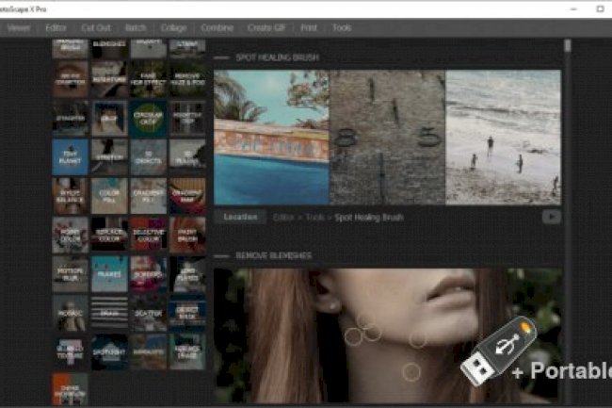Click the pool photo thumbnail

click(270, 137)
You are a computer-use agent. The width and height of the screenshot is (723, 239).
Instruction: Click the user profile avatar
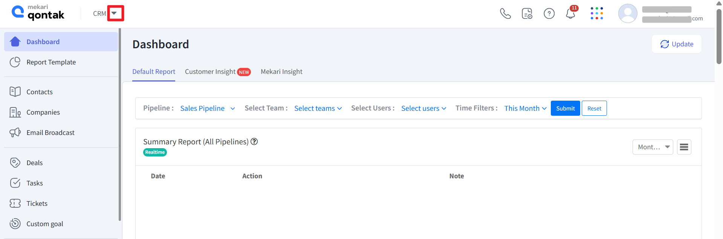pyautogui.click(x=627, y=14)
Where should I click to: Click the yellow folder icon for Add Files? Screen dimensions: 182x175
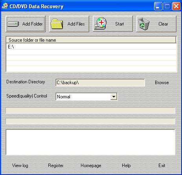point(57,24)
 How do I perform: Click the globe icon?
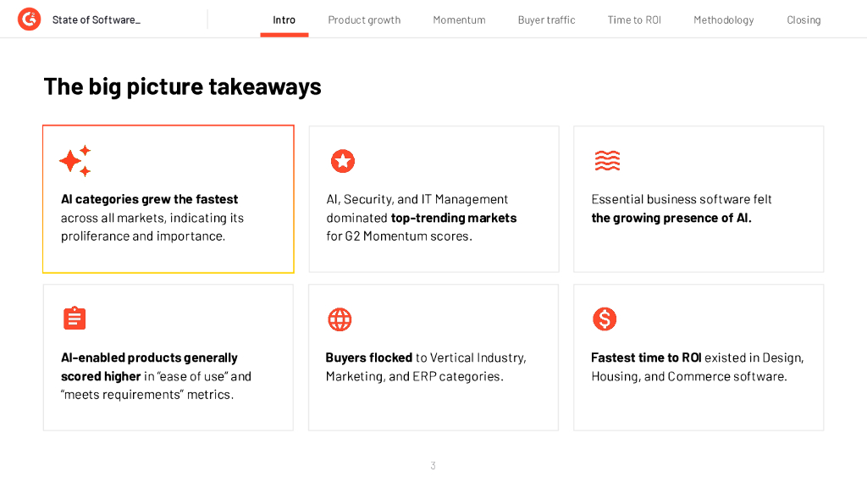tap(340, 319)
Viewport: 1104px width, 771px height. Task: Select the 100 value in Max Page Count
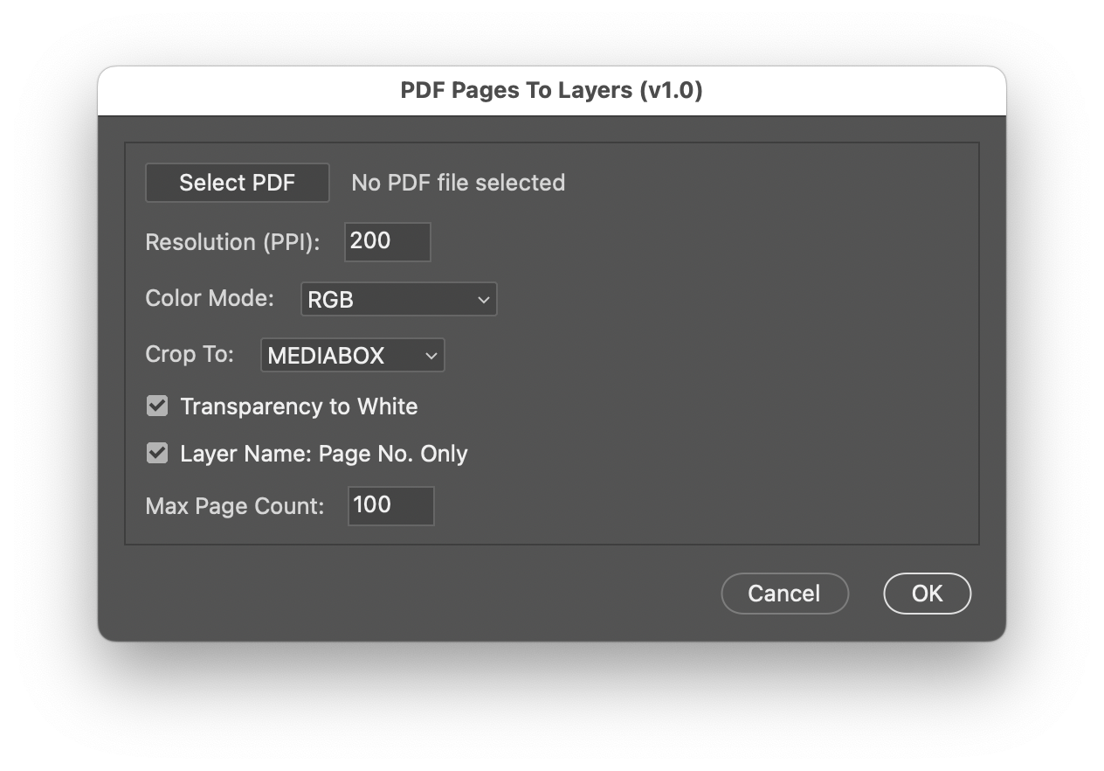pyautogui.click(x=370, y=505)
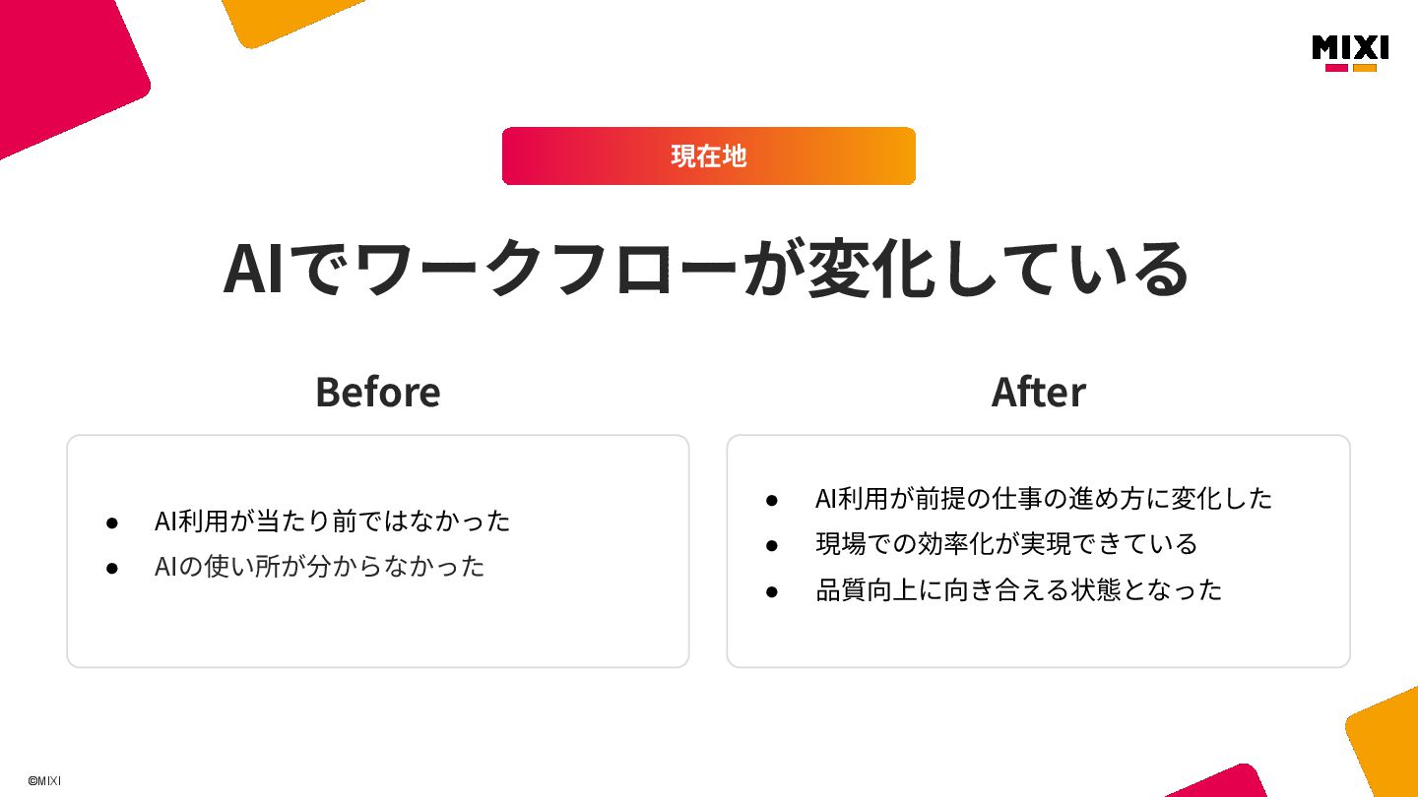The image size is (1418, 797).
Task: Click the ©MIXI copyright text
Action: pyautogui.click(x=44, y=780)
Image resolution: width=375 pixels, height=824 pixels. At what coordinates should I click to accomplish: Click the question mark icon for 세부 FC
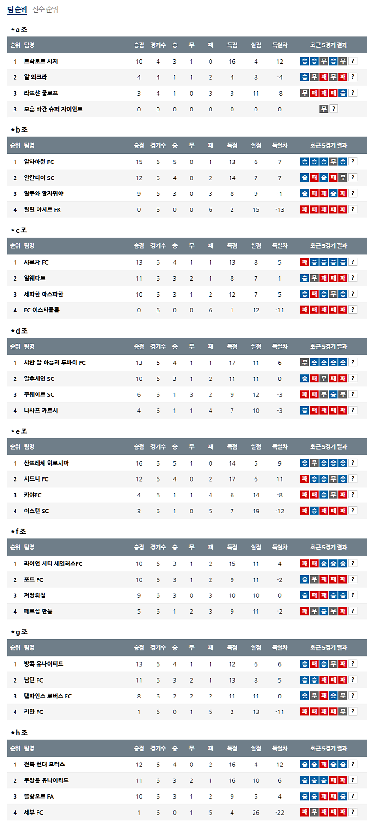pyautogui.click(x=353, y=812)
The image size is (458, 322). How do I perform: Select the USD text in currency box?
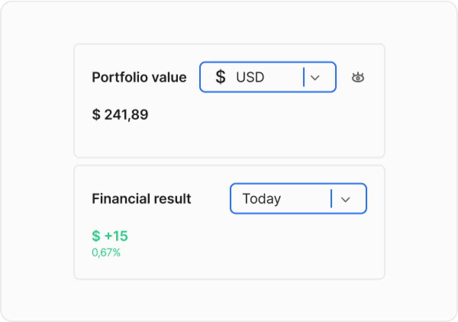(250, 78)
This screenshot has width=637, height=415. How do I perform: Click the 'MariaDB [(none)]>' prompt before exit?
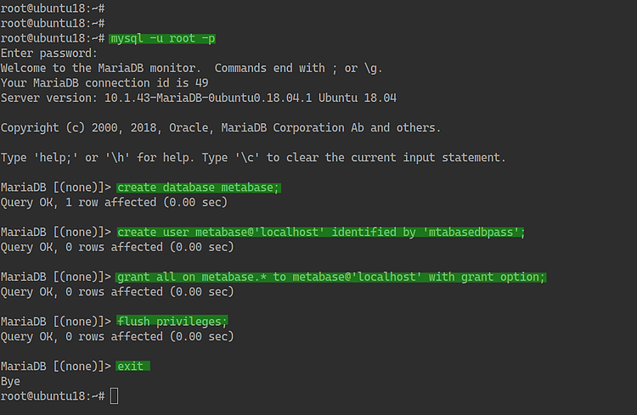(56, 367)
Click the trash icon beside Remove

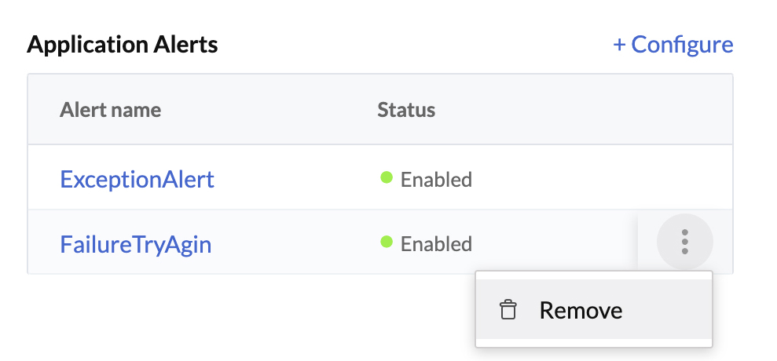coord(508,310)
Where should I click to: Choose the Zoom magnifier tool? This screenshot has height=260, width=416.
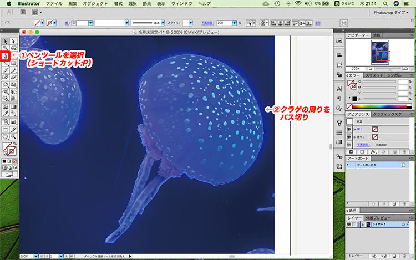[12, 135]
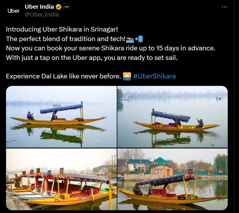Click the boatman in top-left photo
Viewport: 239px width, 213px height.
tap(30, 116)
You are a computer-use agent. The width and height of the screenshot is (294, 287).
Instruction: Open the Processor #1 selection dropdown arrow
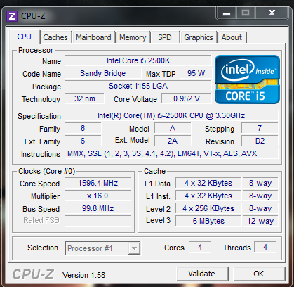click(134, 248)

* [WHAT IS EXPECTED]
Go to the line that contains "Image resolution: width=375" and copy exactly from there through the last line of the records above, both included. Omit pictures.

* [ANSWER]
Image resolution: width=375 pixels, height=824 pixels. At what coordinates should I click to accomplish: Click the question mark icon for 세부 FC
pyautogui.click(x=353, y=812)
The image size is (458, 322). How do I perform: Select the USD text in currency box?
(250, 78)
This screenshot has width=637, height=415. How do I perform: Click the 'MariaDB [(none)]>' prompt before exit?
(56, 367)
Click the trash icon beside Remove

coord(508,310)
Where should I click to: Choose the Zoom magnifier tool? This screenshot has height=260, width=416.
[12, 135]
Click the boatman in top-left photo
Viewport: 239px width, 213px height.
tap(30, 116)
You are a computer-use agent. The width and height of the screenshot is (294, 287).
Instruction: Open the Processor #1 selection dropdown arrow
click(134, 248)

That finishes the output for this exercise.